Our next question obviously becomes what purpose does a religion serve?  Thinking just off the top of our heads we can probably see the answer.  A religion provides meaning to a person and answers to the so called deeper questions of life (why are we here, etc.)  It often provides a community of like minded individuals.  It teaches morality and where humanity and the individual stand in the greater scheme of things.  It promises a relationship with the divine and the possibility of life in another form.  All of these features can be found in the great religions of the world.  You’ve probably noticed that this is more or less the second definition we listed above.  However by asking what the function of a religion is rather than what a religion is we avoid the thorny problem of having to define it.  Looking at it this way it is quite clear the transhumanism meets the criteria for serving the purpose of a religion, even concerning things like the afterlife which we’ll get to later.

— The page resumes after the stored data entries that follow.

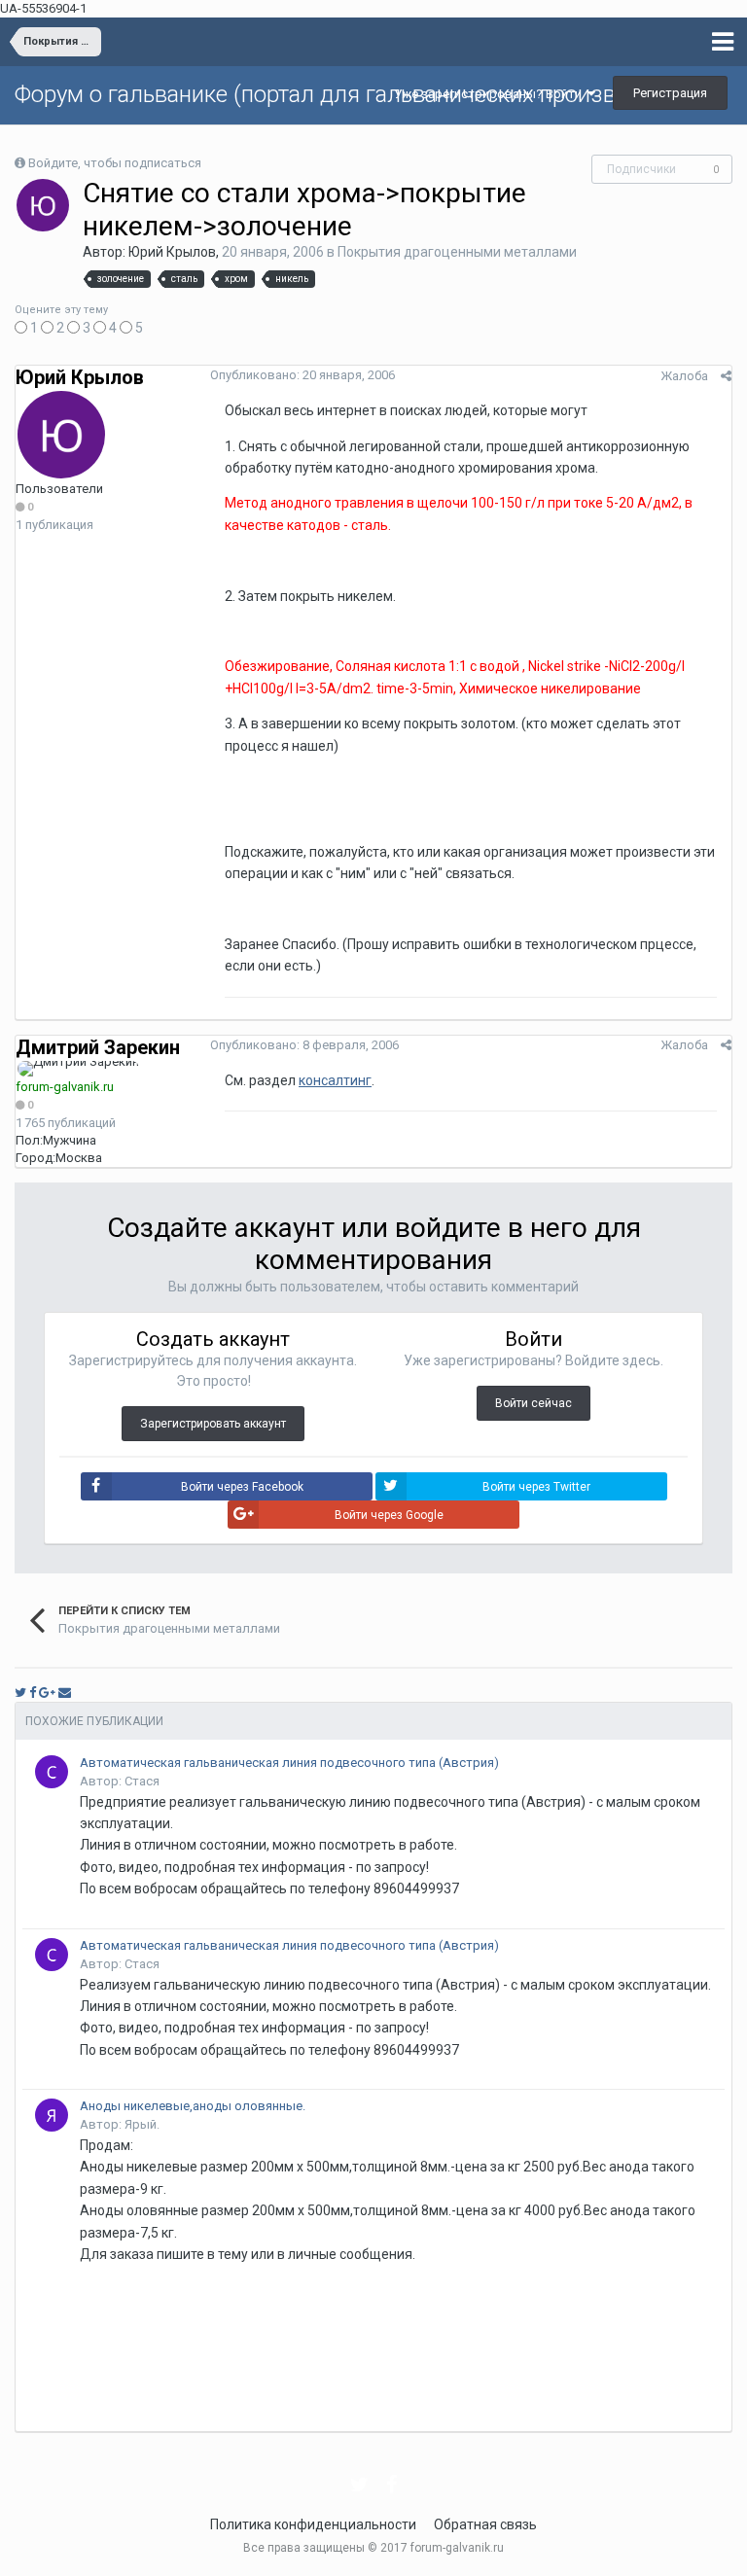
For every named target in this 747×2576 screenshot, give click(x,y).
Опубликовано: (302, 375)
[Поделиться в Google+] (47, 1692)
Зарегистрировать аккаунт (213, 1423)
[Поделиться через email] (64, 1692)
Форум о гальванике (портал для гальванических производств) (349, 94)
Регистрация (670, 93)
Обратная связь (485, 2524)
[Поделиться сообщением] (726, 376)
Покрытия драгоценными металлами (457, 252)
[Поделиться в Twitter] (20, 1692)
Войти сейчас (533, 1403)
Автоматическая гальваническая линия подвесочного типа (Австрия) (289, 1762)
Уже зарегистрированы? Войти (490, 94)
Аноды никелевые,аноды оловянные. (192, 2106)
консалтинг (335, 1080)
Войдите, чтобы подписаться (114, 163)
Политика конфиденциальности (313, 2524)
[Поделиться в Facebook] (32, 1692)
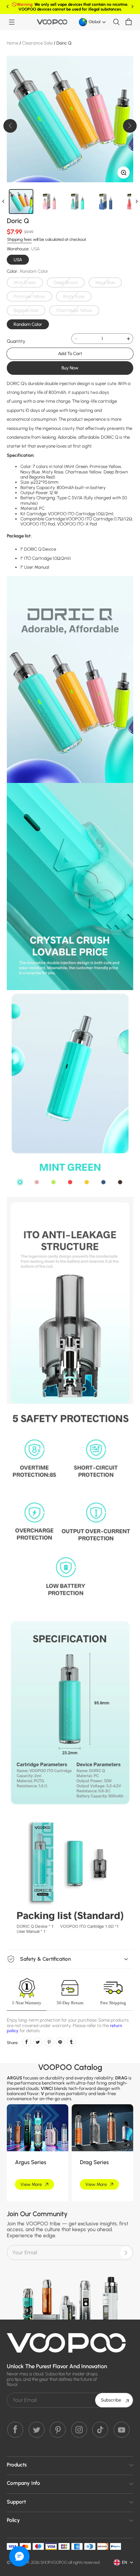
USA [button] (18, 259)
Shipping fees (19, 239)
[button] (11, 22)
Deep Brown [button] (66, 282)
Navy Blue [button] (105, 282)
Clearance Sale (37, 43)
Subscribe (111, 2400)
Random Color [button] (28, 324)
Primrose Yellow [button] (29, 296)
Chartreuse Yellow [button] (74, 310)
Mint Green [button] (25, 282)
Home (12, 43)
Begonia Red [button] (26, 310)
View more (31, 2184)
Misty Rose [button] (74, 296)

So it seems we’ve come to it.  Transhumanism is, for all intents and purposes, a religion or at the very least a secular replacement for religion, and I don’t think there’s a damn thing wrong with that.  Why?  Because it’s a good replacement for religion.

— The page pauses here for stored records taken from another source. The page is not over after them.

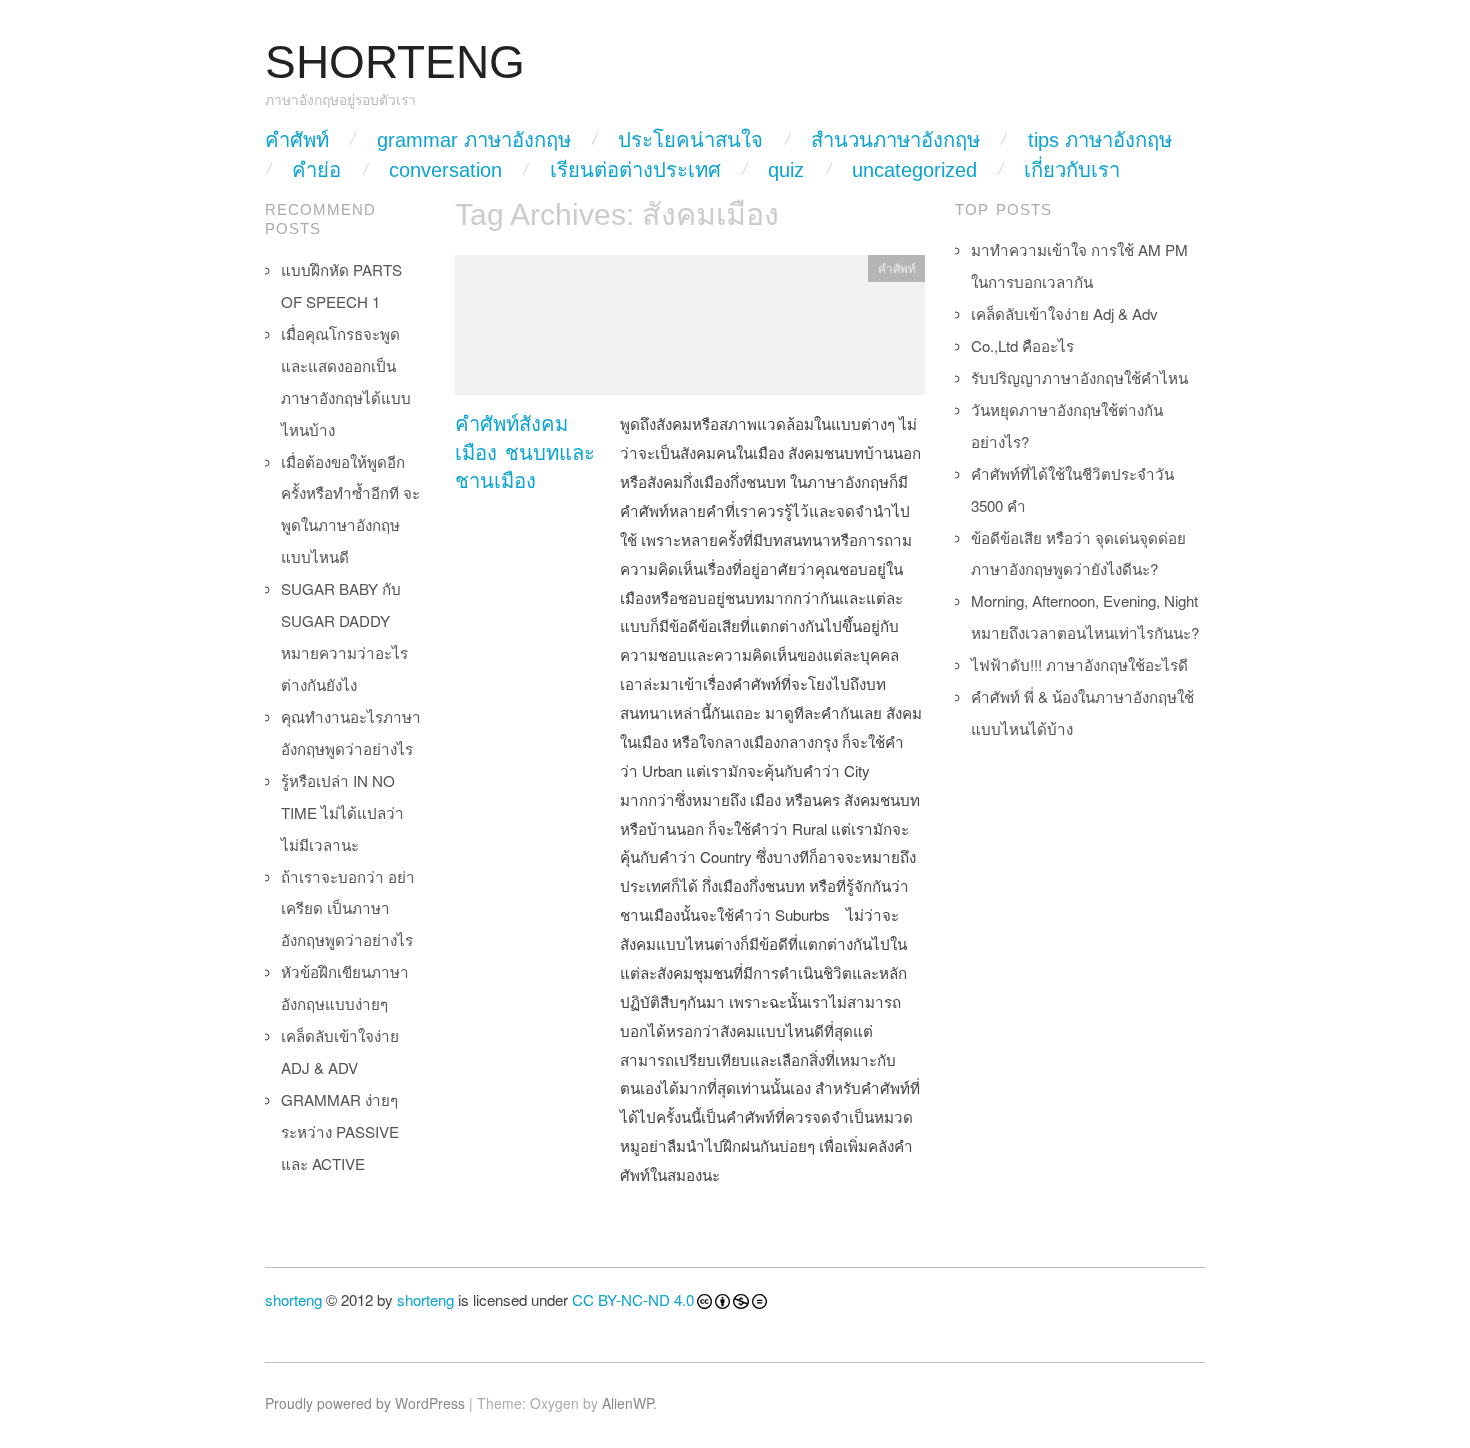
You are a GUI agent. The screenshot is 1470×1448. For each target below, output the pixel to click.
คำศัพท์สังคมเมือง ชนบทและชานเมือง (525, 452)
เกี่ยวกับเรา (1072, 170)
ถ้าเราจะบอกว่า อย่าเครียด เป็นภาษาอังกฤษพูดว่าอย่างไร (348, 908)
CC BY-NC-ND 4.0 (633, 1299)
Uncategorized (914, 170)
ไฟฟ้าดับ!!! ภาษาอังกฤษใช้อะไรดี (1079, 664)
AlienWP (627, 1403)
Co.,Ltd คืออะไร (1022, 345)
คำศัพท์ (297, 140)
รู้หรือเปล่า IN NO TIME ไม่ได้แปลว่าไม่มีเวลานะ (342, 812)
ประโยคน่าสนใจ (690, 140)
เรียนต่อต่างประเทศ (635, 170)
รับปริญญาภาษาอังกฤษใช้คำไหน (1079, 377)
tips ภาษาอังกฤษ (1100, 140)
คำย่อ (316, 170)
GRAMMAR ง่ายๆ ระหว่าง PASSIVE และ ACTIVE (340, 1131)
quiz (786, 170)
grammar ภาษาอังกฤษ (474, 140)
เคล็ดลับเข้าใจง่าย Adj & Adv (1064, 313)
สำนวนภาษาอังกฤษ (895, 140)
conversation (445, 170)
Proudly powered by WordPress (365, 1403)
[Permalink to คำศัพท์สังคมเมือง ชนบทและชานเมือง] (690, 330)
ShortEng (395, 62)
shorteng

What does religion offer that transhumanism can’t?  Ethics?  The movement, broadly utilitarian but with many competing viewpoints, offers sound ethical views on issues as diverse as what constitutes a person, what are the rights of the individual in relation to the collective and how we should treat the natural world.  A sense of community?  Transhumanists have been organized for several decades now and in recent years high profile organizations (IEET, SIAI) have served as a meeting ground and social gathering points for like-minded individuals.  Transcendental ideals?  Go read the literature on mind-uploading, archailects and the end of aging.  Hope for a better world?  Hedonistic Imperative, nuff said.  All this with a solid foundation of rationalism and skepticism, the basis of any good secular ideology.

It’s very fashionable in atheist circles to hold religion over the coals at every possible opportunity (I should know, I walk in those circles) and while there’s certainly a lot that can be laid at religion’s feet I feel that too many in the atheist community fail to recognize both the hugely important role it still plays in people’s lives and the importance of having a secular replacement, both for the sake of those already “converted” and for competing as a ideology.  Atheists, no less than anyone else, seek purpose and answers to life’s deeper questions.  Many seek those out in science, or more specifically scientism.  Other seek it in philosophy, or art, or work.  Others find it, and will find it in the coming decades, in transhumanism.